Doctoral level seminar is designed to examine a range of sociocultural theoretical perspectives on the study of language. Goals will be to develop familiarity with several perspectives, to consider their similarities and differences and their usefulness in researching language in educational settings, and to practice applying one or more in the analysis of language data.
This seminar explores critical literacies as sociocultural and sociopolitical practices across languages, literacies, and contexts. Participants will investigate how these practices can deconstruct/reconstruct power relations in texts, teaching, and research.
This course provides a forum for the discussion and analysis of conceptual, theoretical, and practical links between multicultural education and students' primary research interests in other fields of study (language policy, bilingualism, teacher education, the education of bicultural students, curriculum, and pedagogy, among others).
Examination of ethnographic theory, methods, and techniques of researching language, literacy, and culture in educational settings. It involves conceptualizing and conducting a full ethnographic study and learning how to use reflection on the fieldwork experiences to construct (or deconstruct) and articulate the theoretical basis, methods, and findings of your research. The course is organized to highlight both knowledge acquisition and reflection. Year-long course.

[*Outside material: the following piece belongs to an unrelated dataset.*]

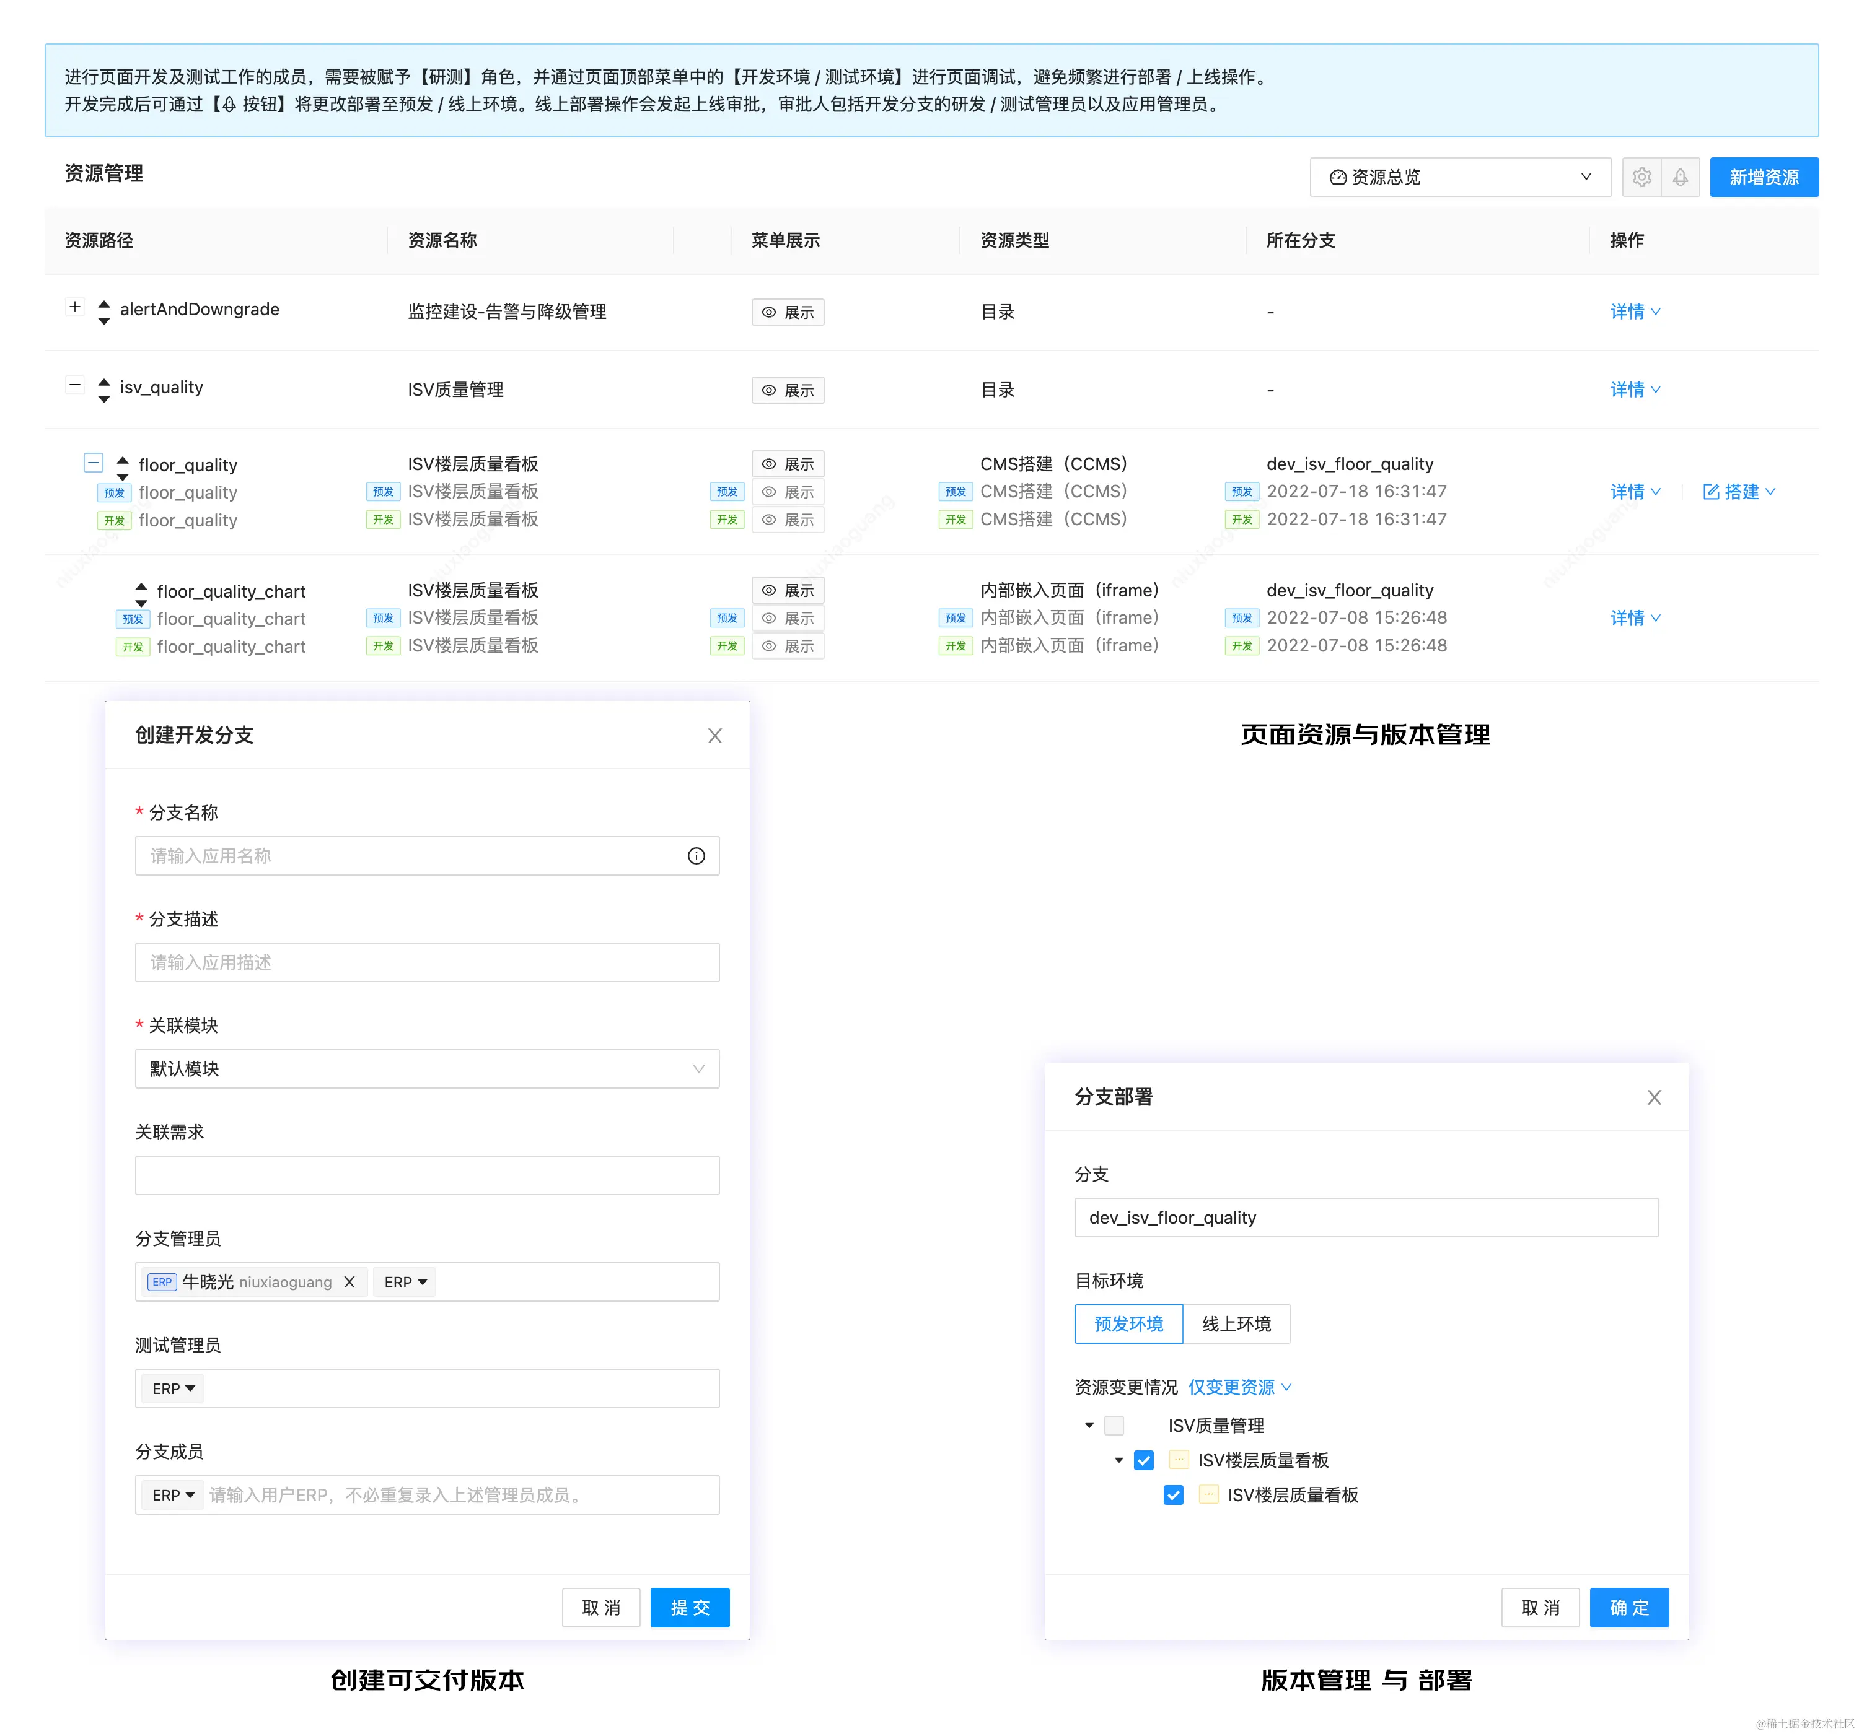Click 提交 in the 创建开发分支 dialog

pyautogui.click(x=689, y=1607)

Prerequisite: Doctoral status, 9 credits of study in Doctoral program.
Applications to the Language, Literacy, and Culture doctoral program can be submitted online through the Graduate School.
Rolling deadlines exist until cohorts are filled. Please submit all required application materials by the preferred deadline which is January 2 for Fall semester admission. Applications will continue to be considered until the cohort is filled.
We require a minimum undergraduate GPA of 2.75 (on a 4.0 scale). The program admissions committee may consider applicants with an undergraduate GPA below 2.75 only if their personal statement clearly describes how they overcame obstacles and how they will be able to handle rigorous academic work. Applicants must have a master’s degree.
Online Graduate Admissions Application.
A minimum of two letters of recommendation
Official transcript(s) from all colleges/universities you’ve attended.
A personal statement that articulates your interest in our program, your prior credentials and professional experiences, your professional or research interests, and your future career goals
If English is not your first language, evidence of your ability to speak and understand English: TOEFL (Test of English as a Foreign Language) with a minimum score of 80 or IELTS Academic (International English Language Testing System) with a minimum score of 6.5
The Graduate Record Examination (GRE) or the Graduate Management Admissions Test (GMAT) are not required.